3635 - Clinical and Imaging Determinants of Overall Survival in Human Epidermal Growth Factor Receptor 2-Positive Breast Cancer with Brain Metastases
Presenter(s)

Q. Xu1, B. Yagmurlu1, S. Agarwal2, M. Iv3, M. Hayden1, K. C. Horst1, G. Sledge1, M. Pegram4, and H. Itakura1; 1Stanford University School of Medicine, Stanford, CA, 2Stanford Brain Tumor Center, Stanford, CA, 3Department of Neuroimaging and Neurointervention, Stanford University, Stanford, CA, 4Stanford University School of Medicine, Palo Alto, CA
Purpose/Objective(s): Development of brain metastasis (BM) is a devastating clinical event for patients initially presenting with non-metastatic human epidermal growth factor receptor 2 (HER2)-positive breast cancer (BC) because it shortens time to death.

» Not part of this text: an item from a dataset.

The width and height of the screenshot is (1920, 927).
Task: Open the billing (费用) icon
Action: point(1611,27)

The purpose of this study was to identify the key clinical and imaging-based features that predict overall survival (OS) among patients with HER2-positive BC who develop BM. We hypothesized that quantitative imaging (radiomic) features extracted from BM on brain magnetic resonance imaging (MRI) studies enhance prediction of those with the highest risk of early death.

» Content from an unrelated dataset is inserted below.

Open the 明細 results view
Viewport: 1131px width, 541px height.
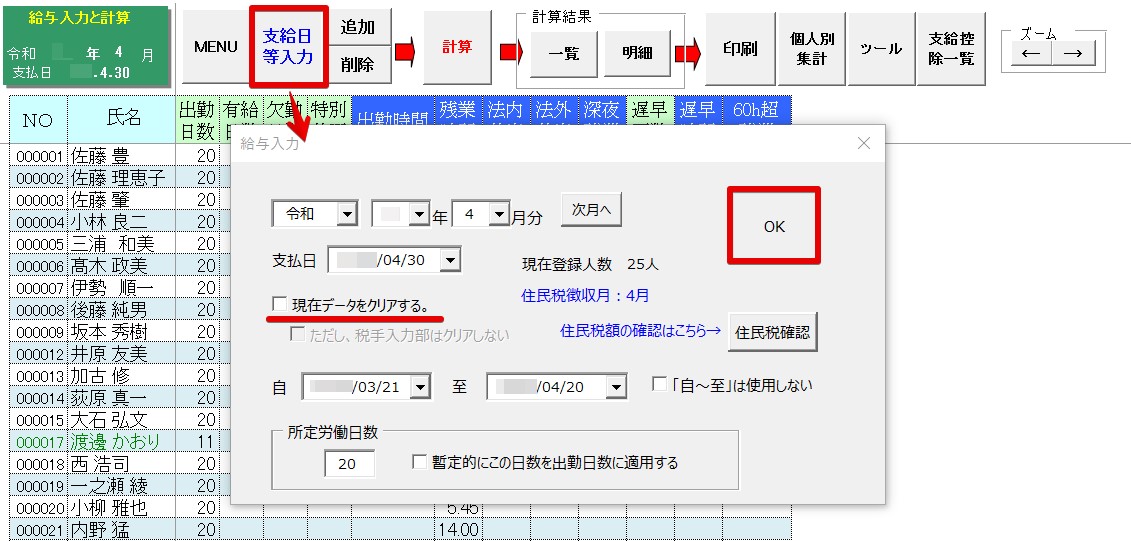tap(637, 54)
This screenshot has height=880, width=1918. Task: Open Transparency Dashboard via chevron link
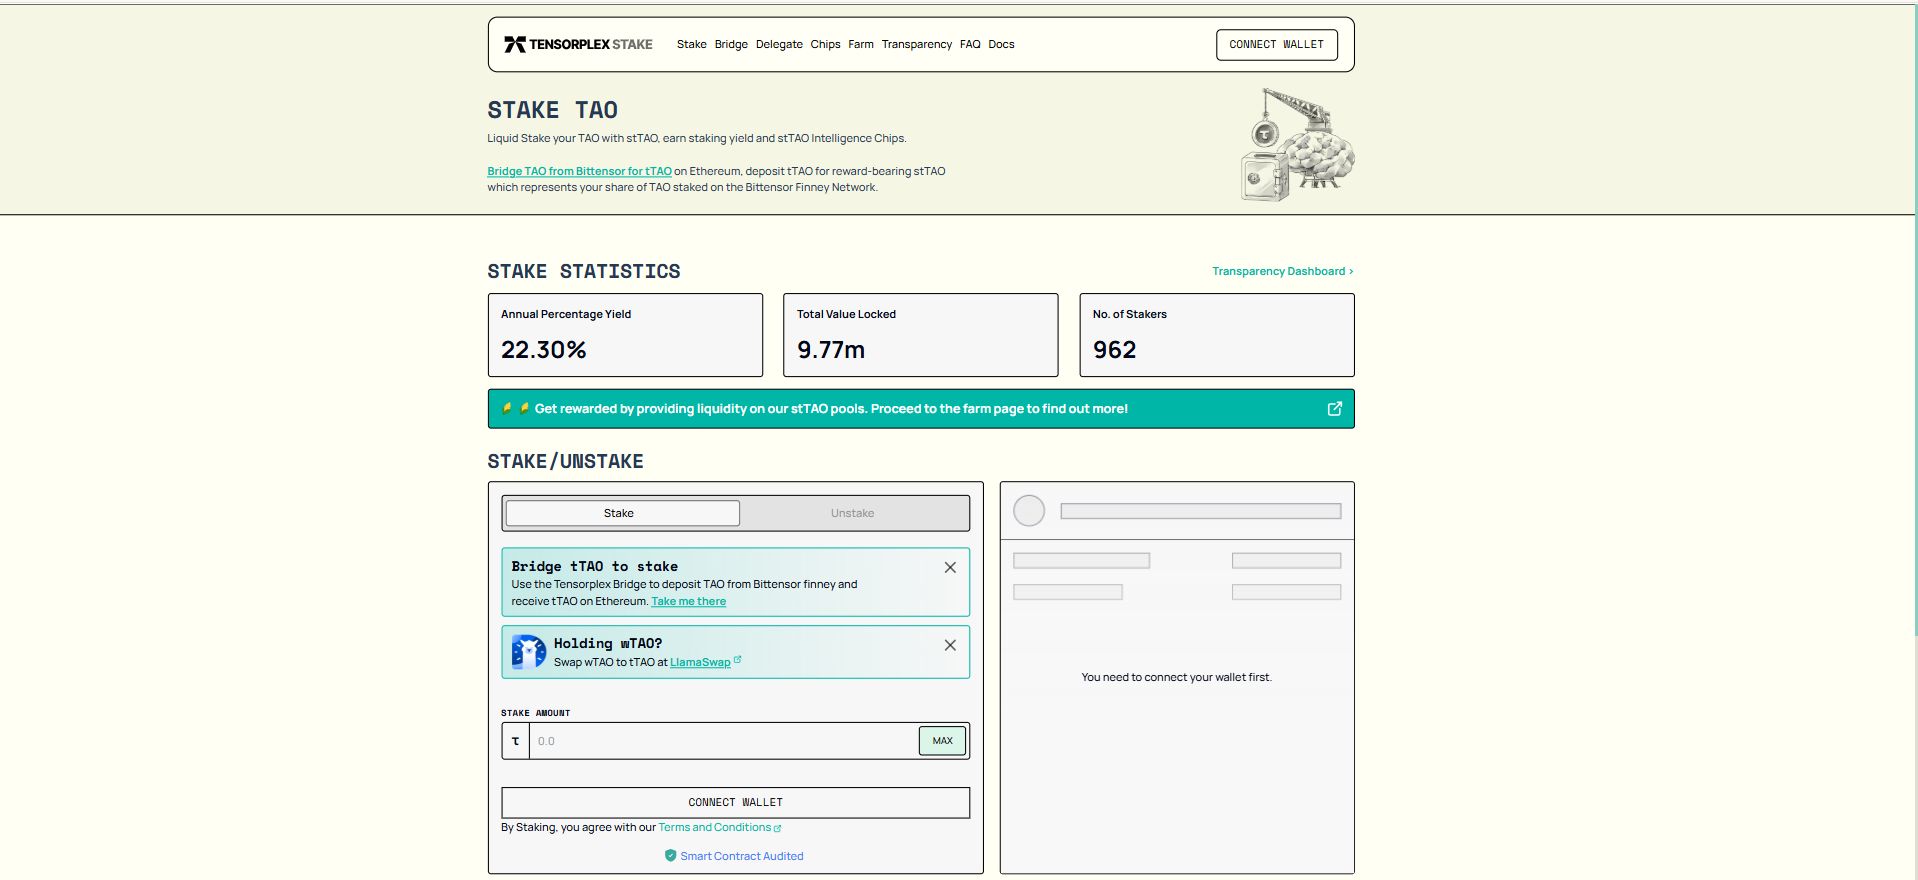(x=1282, y=271)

Materials/Methods: Our retrospective study included 272 patients initially diagnosed with non-metastatic HER2-positive BC who subsequently developed BM. We collected survival outcome data and 22 clinical features across four categories: (1) Demographic (sex, age, race, ethnicity, smoking history); (2) BC-related (hormone receptor status, T stage, N stage, Ki-67, tumor grade); (3) BM-related (interval from BC to BM, first metastatic site, intracranial location, number of affected regions); and (4) Treatment-related (trastuzumab-based regimens for BC, first-line targeted agent for BM, local BM treatment: surgery + stereotactic radiosurgery (SRS), surgery + whole brain radiation (WBRT), surgery only, radiation only, or no local treatment). We segmented and extracted 1098 radiomic features from each BM, aggregating multiple lesions per patient. Dividing our cohort into training (n=241) and test (n=31) sets, we built our prediction model of OS on the training set based on: Cox proportional hazards regression with Coxnet (LASSO and Elastic Net regularization); 10-fold cross-validation; and using clinical features with and without radiomic features. Model performance was assessed using the concordance index (C-index) on the held-out test set.

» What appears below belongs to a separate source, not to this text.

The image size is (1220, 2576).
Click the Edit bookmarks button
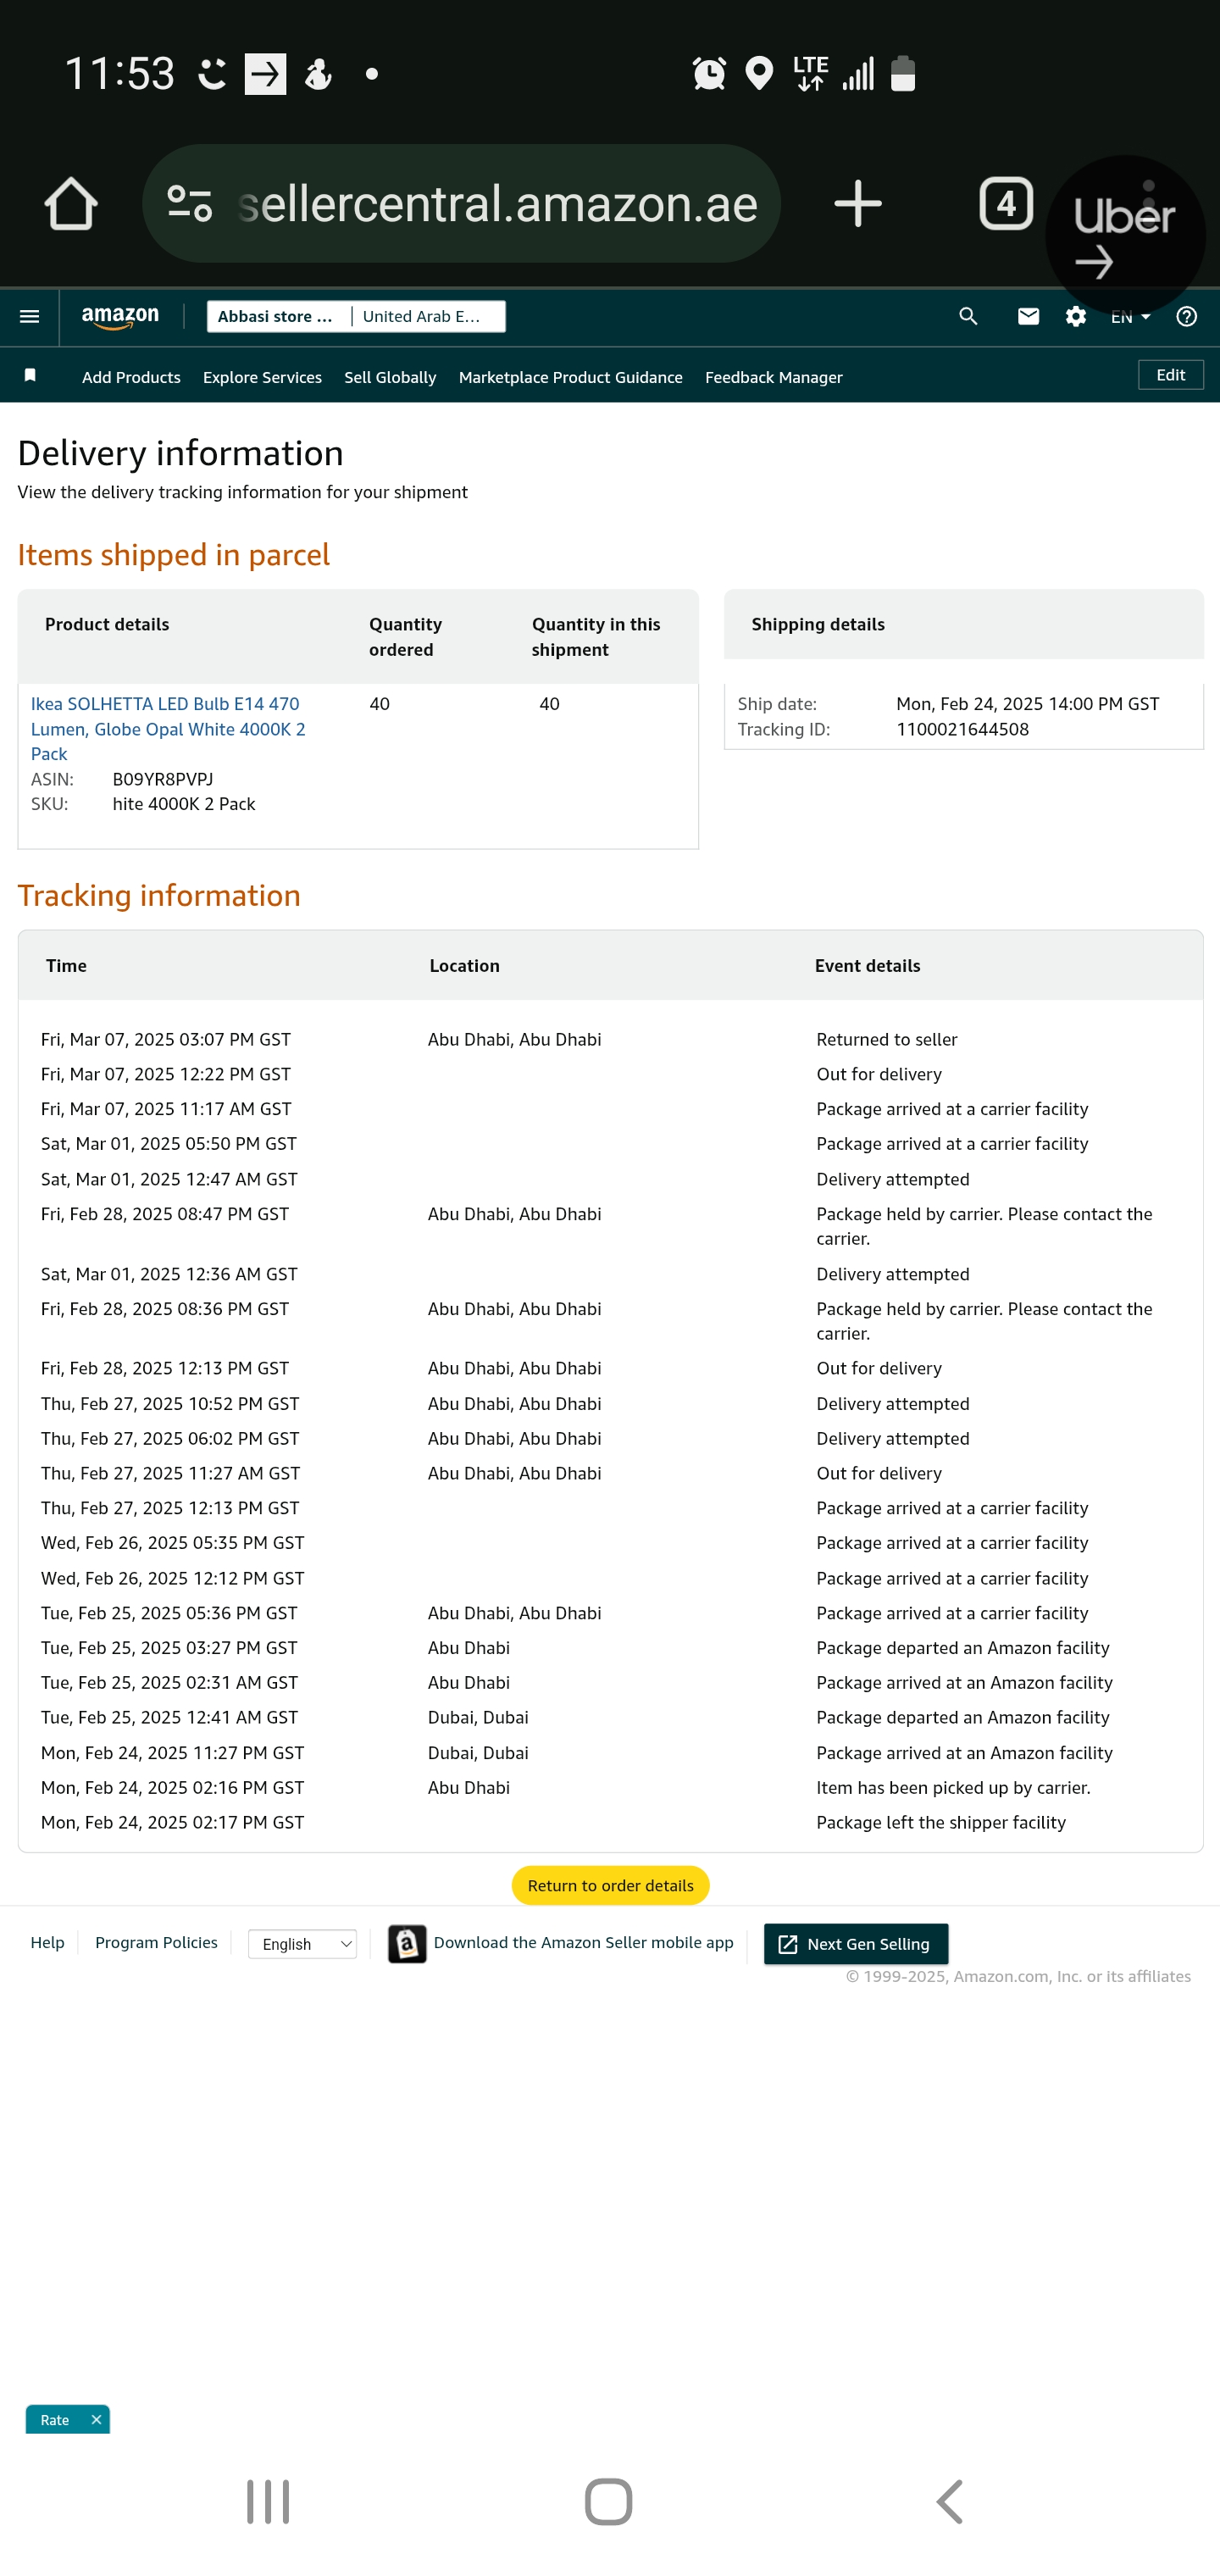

Results: In our cohort of 269 women and 3 men (mean age: 54.5 ± 12.8 years), the clinical-only model performed well (C-index: 0.701 [95% CI: 0.54–0.83]). Three key OS predictors were identified: (1) Surgical resection + SRS was the strongest, significantly improving OS (HR: 0.78 [95% CI: 0.65–0.94]); (2) Trastuzumab-based combination therapy as first-line BM treatment was associated with better survival; and (3) More affected brain regions correlated with worse OS. The addition of radiomic features to the model significantly improved the prediction model performance (C-index: 0.73 [CI: 0.60–0.84]).
Conclusion: A limited number of treatment-related and MRI-based radiomic features strongly predicted OS, indicating a tractable method for discriminating patients warranting differential levels of clinical attention upon BM diagnosis.